Both conditions present with:

• Primary amenorrhea in otherwise normally developed females 2, 3
• Normal female external genitalia 2, 4
• Absence of uterus and upper vagina 3, 4
• Normal breast development at puberty 2, 3

Critical Distinguishing Features

Karyotype Analysis

• Müllerian agenesis: 46,XX (genetic female) 3, 5
• CAIS: 46,XY (genetic male with female phenotype) 1, 4

Testosterone Levels

• Müllerian agenesis: Normal female range testosterone 5
• CAIS: Male-range or higher testosterone levels due to functioning testes 1, 4

Gonadal Tissue

• Müllerian agenesis: Normal ovaries present (may be identified on imaging) 3, 5
• CAIS: Testes present (may be intra-abdominal, inguinal, or labial) 2, 4

Physical Examination Clues

• Müllerian agenesis: Normal pubic and axillary hair distribution 3
• CAIS: Sparse or absent pubic and axillary hair due to androgen receptor defects 2, 1

Inguinal Masses/Hernias

• Müllerian agenesis: Not characteristic 3
• CAIS: Bilateral inguinal masses or hernias are highly suggestive, especially with family history of similar presentations 1

Diagnostic Algorithm

Step 1: Initial Hormonal Assessment

• Measure serum testosterone, LH, FSH 1
• Male-range testosterone strongly suggests CAIS 1
• Normal female testosterone suggests Müllerian agenesis 5

Step 2: Karyotype Analysis

• This is the definitive test 1, 4
• 46,XX confirms Müllerian agenesis 3
• 46,XY confirms CAIS 1, 4

Step 3: Imaging Evaluation

• MRI is superior to ultrasound for identifying Müllerian structures and gonadal location 1, 4
• Look for presence/absence of ovaries versus testes 4
• Identify location of gonads if testes present (intra-abdominal, inguinal, labial) 4

Step 4: Physical Examination Details

• Assess pubic/axillary hair distribution 1
• Palpate for inguinal masses 1
• Evaluate for associated anomalies (renal, skeletal in Müllerian agenesis) 3, 5

Common Pitfalls to Avoid

Do not rely on imaging alone: Two-dimensional ultrasound is unreliable for diagnosing Müllerian agenesis and cannot differentiate it from CAIS 5. MRI showing absent Müllerian structures can occur in both conditions 1.

Do not skip karyotyping: The case report by 1 demonstrates how MRI findings of absent Müllerian structures led to initial misdiagnosis as Müllerian agenesis when the patient actually had CAIS—only karyotyping revealed the correct diagnosis.

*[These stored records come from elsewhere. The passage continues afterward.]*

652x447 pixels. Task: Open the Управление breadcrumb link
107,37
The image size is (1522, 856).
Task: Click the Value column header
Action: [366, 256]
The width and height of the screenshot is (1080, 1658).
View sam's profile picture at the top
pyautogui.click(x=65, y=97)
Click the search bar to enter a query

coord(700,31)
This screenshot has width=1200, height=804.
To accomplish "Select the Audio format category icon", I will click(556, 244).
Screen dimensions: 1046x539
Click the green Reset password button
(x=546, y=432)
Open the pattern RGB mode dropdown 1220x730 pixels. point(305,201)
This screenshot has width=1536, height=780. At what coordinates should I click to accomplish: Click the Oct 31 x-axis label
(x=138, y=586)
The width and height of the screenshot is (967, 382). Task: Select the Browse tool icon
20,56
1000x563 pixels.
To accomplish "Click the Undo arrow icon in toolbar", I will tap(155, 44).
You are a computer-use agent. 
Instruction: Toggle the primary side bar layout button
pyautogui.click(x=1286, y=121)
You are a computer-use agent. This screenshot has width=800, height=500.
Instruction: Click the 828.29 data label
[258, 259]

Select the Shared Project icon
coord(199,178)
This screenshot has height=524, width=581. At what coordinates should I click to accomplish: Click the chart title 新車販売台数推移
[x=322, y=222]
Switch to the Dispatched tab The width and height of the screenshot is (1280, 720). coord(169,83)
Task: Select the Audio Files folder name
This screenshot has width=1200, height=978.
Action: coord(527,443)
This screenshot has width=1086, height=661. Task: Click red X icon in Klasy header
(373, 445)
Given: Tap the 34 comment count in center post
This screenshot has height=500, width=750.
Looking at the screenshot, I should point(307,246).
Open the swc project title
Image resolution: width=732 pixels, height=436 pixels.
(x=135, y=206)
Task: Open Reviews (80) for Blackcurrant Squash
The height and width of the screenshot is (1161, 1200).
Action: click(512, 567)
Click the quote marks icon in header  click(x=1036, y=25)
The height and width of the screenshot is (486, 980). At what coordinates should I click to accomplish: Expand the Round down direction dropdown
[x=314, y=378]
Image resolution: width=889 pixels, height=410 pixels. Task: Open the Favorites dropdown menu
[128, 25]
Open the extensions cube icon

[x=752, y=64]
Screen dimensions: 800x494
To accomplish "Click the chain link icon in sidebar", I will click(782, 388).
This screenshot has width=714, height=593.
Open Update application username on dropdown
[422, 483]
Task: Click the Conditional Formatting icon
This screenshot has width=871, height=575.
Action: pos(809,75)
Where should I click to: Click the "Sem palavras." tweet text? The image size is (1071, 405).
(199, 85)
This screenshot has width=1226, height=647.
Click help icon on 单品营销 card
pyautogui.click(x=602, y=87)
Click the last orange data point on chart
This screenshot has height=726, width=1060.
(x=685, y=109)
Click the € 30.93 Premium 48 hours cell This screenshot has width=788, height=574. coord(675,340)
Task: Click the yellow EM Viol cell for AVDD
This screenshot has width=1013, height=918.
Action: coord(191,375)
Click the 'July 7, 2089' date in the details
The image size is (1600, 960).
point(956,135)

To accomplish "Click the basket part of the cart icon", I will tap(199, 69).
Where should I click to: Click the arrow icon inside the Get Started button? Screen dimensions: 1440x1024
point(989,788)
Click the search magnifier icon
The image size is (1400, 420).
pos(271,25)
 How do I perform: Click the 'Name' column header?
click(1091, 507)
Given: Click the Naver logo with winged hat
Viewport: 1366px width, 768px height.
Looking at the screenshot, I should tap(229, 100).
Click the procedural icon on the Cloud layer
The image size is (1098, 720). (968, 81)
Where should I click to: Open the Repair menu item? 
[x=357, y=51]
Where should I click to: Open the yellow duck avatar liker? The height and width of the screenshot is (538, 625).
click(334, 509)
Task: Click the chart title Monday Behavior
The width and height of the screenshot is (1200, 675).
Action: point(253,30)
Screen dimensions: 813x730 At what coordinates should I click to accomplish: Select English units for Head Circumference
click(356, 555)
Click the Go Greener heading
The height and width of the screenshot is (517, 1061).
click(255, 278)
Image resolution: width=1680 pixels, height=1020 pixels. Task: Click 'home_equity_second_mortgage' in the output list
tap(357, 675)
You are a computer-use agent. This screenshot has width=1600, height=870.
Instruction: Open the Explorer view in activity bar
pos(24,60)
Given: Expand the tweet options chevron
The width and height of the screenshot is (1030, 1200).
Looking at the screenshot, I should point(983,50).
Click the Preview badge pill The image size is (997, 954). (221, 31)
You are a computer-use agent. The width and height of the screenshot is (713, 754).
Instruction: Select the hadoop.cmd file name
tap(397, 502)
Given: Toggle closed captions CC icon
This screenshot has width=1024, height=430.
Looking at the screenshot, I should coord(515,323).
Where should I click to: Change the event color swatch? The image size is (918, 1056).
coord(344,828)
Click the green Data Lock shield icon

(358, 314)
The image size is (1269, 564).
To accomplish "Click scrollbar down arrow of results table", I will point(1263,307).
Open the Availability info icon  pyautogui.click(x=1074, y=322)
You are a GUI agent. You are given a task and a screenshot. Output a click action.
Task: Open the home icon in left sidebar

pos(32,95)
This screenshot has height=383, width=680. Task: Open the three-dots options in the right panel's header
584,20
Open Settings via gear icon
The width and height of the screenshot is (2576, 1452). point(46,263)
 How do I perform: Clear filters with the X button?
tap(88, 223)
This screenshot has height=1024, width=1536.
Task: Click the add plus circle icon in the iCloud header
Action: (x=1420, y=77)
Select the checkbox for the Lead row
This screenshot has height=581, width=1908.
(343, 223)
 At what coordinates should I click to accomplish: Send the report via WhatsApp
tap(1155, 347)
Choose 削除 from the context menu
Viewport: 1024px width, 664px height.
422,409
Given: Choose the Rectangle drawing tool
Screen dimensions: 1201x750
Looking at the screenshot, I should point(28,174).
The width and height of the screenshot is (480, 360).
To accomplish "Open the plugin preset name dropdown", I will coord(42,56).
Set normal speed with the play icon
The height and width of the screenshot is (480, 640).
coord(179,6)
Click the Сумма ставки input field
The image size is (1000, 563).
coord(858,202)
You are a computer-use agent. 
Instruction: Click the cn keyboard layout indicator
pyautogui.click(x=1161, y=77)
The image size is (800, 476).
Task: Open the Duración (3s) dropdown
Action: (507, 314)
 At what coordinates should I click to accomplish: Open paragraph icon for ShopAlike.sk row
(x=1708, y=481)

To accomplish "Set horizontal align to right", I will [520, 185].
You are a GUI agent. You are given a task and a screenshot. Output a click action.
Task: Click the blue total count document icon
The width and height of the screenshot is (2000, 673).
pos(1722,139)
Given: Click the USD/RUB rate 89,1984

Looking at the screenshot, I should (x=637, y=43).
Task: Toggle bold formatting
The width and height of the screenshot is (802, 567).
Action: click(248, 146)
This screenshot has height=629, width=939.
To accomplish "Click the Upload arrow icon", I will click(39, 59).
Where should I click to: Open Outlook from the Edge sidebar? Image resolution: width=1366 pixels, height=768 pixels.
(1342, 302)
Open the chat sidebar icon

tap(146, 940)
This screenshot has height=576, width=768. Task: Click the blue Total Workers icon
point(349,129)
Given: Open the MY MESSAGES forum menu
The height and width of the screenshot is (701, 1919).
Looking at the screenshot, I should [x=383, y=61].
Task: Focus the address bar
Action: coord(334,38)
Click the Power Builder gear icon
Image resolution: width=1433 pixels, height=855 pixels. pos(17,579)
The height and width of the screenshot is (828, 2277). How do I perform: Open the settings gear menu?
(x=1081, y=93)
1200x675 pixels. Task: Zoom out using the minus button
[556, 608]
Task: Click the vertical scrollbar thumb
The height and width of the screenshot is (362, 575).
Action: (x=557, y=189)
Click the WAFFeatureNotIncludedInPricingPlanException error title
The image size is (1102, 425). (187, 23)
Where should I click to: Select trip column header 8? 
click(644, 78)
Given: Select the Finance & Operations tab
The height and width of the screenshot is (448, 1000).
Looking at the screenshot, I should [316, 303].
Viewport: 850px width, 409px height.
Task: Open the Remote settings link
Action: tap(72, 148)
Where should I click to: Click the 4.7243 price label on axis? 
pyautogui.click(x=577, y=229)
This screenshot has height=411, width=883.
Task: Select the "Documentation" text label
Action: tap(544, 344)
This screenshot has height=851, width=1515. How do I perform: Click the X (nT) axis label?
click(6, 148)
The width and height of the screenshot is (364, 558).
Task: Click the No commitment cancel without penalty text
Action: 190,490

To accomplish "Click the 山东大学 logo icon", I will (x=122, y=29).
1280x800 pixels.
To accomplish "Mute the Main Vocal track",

Family history matters: A family history of female relatives with infertility and bilateral inguinal hernias should raise suspicion for CAIS 1.

Management Implications

For CAIS

• Gonadectomy is required due to malignancy risk in undescended testes 1, 4
• Timing of gonadectomy (prepubertal vs. postpubertal) should consider age-related malignancy risk 1
• Lifelong hormone replacement therapy after gonadectomy 1

For Müllerian Agenesis

• Nonsurgical vaginal dilation is first-line treatment (90-96% success rate) 3
• Evaluation for associated renal and skeletal anomalies 3, 5
• No gonadectomy needed; ovaries function normally 3

Both conditions require comprehensive psychological counseling and discussion of fertility options including adoption and gestational surrogacy 3, 6.